> Assignment
Go through the listing below and state how many of its lines include "Information". Write only that number.
*** Opening Given entries ***
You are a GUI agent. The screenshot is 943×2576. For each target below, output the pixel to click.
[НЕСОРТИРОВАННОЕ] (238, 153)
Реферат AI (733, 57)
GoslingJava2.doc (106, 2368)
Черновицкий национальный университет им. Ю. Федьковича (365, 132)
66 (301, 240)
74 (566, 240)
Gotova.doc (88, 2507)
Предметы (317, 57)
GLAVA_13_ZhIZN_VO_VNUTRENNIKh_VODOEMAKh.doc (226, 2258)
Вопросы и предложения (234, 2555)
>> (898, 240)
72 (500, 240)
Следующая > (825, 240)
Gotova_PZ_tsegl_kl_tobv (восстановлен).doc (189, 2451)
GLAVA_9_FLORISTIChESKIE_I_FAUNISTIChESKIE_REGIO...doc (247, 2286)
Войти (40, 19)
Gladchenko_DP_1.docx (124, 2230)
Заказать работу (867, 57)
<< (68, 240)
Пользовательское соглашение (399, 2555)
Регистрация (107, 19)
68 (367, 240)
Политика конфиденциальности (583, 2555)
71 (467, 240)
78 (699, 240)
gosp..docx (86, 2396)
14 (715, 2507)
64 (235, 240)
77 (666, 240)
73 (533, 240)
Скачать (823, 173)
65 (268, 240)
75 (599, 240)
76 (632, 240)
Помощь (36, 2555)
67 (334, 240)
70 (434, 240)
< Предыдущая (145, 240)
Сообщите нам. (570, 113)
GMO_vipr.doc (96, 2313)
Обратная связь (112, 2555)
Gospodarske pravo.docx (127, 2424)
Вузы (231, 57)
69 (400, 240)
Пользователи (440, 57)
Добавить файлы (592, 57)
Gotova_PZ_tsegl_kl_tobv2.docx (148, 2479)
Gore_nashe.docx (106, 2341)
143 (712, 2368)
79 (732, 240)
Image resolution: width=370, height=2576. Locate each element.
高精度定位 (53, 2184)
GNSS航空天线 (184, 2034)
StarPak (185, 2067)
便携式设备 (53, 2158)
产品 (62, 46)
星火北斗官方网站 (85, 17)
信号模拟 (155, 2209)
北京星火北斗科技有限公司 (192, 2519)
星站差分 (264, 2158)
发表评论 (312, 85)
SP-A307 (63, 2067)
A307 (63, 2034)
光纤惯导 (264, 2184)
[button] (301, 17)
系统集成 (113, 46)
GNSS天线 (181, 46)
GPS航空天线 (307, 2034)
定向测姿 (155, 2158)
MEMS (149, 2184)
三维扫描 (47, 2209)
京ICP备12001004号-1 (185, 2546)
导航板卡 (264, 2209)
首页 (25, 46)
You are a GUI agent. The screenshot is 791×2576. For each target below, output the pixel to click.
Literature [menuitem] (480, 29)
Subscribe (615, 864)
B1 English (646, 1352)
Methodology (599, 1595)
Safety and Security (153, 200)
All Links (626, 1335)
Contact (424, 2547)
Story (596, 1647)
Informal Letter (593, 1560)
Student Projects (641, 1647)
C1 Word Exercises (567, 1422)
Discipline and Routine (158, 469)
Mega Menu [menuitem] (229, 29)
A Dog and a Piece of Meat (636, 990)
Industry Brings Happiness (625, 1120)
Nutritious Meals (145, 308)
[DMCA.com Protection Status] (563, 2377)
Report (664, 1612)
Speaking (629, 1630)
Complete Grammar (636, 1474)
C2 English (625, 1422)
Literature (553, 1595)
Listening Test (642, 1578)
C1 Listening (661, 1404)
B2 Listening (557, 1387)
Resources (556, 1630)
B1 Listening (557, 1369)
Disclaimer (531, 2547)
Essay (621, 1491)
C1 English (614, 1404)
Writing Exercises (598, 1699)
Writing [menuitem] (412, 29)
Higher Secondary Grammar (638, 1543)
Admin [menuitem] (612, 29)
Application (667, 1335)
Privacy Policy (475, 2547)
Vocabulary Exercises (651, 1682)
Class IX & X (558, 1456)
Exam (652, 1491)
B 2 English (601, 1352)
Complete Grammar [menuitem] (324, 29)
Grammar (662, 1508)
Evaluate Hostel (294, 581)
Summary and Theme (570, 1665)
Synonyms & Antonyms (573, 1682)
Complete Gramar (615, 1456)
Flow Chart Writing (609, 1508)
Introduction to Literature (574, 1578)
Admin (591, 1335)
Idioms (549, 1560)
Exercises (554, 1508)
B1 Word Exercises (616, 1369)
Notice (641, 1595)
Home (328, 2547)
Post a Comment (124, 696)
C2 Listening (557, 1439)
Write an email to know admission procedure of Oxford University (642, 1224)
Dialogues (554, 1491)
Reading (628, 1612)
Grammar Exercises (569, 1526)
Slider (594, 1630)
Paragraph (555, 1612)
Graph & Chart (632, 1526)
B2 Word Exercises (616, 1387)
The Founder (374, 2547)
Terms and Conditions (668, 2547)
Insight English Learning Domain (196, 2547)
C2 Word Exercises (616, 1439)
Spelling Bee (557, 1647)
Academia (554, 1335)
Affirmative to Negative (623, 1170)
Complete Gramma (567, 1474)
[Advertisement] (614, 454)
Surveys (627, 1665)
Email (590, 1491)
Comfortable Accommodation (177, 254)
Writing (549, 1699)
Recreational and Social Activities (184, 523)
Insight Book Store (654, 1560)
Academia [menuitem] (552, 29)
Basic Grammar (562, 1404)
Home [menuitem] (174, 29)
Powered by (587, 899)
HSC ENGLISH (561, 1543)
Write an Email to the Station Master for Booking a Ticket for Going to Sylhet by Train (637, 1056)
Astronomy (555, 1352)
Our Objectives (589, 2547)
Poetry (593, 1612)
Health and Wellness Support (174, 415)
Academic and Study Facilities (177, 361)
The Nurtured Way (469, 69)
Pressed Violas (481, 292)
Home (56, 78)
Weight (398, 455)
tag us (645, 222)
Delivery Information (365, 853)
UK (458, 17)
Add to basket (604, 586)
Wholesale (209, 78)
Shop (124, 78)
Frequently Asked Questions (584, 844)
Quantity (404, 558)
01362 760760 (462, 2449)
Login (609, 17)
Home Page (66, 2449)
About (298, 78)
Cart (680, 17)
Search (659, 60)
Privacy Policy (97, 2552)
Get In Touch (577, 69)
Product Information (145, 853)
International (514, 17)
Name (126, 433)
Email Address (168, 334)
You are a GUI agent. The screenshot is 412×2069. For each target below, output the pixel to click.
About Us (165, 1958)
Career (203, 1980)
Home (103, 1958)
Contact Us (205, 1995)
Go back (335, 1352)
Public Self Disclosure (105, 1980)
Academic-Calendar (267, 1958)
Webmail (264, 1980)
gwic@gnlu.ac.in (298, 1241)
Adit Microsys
*** Closing Given entries ***
> Task output
2